Ah, by mechanisation I did mean iron ploughs, even horse drawn ones are very much more effective than the old cas chrom/ footplough.
That said though, it's amazing just how much land a determined individual can turn over using a mattock (pretty much a shoulder blade shaped implement, we know of those and antler picks too, being much used in the past) and a digging stick.
The gardens that Robson Valley mentioned earlier are very much a case in point there.
As for beans….well I know that the ones from the far east, the ones from India, the African ones and those indigenous to Europe have also been exploited over the millennia.

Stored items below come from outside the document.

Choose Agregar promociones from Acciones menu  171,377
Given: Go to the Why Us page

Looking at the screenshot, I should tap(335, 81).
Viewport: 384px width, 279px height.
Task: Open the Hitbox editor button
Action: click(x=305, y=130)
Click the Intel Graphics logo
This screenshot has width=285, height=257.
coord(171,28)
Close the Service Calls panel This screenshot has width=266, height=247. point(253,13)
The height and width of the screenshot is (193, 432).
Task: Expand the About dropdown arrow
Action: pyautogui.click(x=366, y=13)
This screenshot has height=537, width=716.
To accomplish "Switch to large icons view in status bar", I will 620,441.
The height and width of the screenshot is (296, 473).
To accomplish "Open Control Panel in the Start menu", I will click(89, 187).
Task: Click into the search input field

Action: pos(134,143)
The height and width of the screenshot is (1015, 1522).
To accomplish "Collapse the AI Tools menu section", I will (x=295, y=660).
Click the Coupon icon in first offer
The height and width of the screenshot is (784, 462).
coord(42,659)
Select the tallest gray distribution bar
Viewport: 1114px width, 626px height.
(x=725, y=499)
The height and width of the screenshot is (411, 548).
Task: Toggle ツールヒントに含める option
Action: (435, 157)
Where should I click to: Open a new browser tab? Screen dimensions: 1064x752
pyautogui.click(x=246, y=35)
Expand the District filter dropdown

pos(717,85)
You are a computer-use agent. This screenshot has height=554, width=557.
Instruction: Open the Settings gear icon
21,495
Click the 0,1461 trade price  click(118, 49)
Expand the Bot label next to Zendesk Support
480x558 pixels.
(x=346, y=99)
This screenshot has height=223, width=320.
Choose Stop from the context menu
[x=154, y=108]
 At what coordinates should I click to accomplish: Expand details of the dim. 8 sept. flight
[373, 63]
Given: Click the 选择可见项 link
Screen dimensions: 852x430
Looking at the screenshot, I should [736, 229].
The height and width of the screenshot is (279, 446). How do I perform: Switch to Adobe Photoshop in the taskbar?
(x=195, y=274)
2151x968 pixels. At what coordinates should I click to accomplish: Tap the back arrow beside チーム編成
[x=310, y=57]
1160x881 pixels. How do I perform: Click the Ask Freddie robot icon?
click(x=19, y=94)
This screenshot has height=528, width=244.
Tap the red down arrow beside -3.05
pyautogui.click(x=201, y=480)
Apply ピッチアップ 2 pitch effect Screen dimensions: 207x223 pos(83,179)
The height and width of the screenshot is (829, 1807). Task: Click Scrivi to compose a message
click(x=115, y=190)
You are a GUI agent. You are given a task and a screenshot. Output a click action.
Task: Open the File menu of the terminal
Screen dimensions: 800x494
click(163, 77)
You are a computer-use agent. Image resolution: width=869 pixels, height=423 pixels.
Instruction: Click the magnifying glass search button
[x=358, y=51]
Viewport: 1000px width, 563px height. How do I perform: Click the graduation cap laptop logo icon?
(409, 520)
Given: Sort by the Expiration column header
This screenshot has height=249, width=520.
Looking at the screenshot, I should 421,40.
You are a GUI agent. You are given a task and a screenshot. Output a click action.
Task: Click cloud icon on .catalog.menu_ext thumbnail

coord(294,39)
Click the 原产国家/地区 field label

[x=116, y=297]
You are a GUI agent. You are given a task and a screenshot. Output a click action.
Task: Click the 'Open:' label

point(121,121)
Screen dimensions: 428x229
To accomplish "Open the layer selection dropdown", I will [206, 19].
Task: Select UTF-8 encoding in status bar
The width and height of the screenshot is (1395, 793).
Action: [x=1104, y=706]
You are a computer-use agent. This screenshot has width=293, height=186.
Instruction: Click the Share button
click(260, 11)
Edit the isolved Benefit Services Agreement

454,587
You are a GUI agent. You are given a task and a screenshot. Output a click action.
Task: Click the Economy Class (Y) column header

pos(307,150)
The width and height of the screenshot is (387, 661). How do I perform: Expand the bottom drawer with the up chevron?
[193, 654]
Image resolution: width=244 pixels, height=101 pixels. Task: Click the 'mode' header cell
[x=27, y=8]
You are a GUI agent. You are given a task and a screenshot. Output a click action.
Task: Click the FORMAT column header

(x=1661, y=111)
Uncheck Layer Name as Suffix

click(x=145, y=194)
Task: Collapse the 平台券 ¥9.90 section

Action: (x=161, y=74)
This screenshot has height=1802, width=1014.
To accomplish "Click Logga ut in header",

If I recall correctly, the earliest dates we have for cultivated beans are 7000bce in the 'old world (I'm pretty sure that date is from Southeast Asia, and it's later on in Europe itself) and somewhere around 2,000bce in the 'new world'.
Pseudo cereals (millet, buckwheat, etc.,) are also nutritious foods that have been exploited for millenia though.
The figure of 40,000 varieties of beans was given at an ethnobotany lecture I attended years ago.
I know that there are literally hundreds of grains and seeds that were used, still are on occasion, that have never been developed into modern (even for a given value of modern) crops. Their potential is as yet untapped.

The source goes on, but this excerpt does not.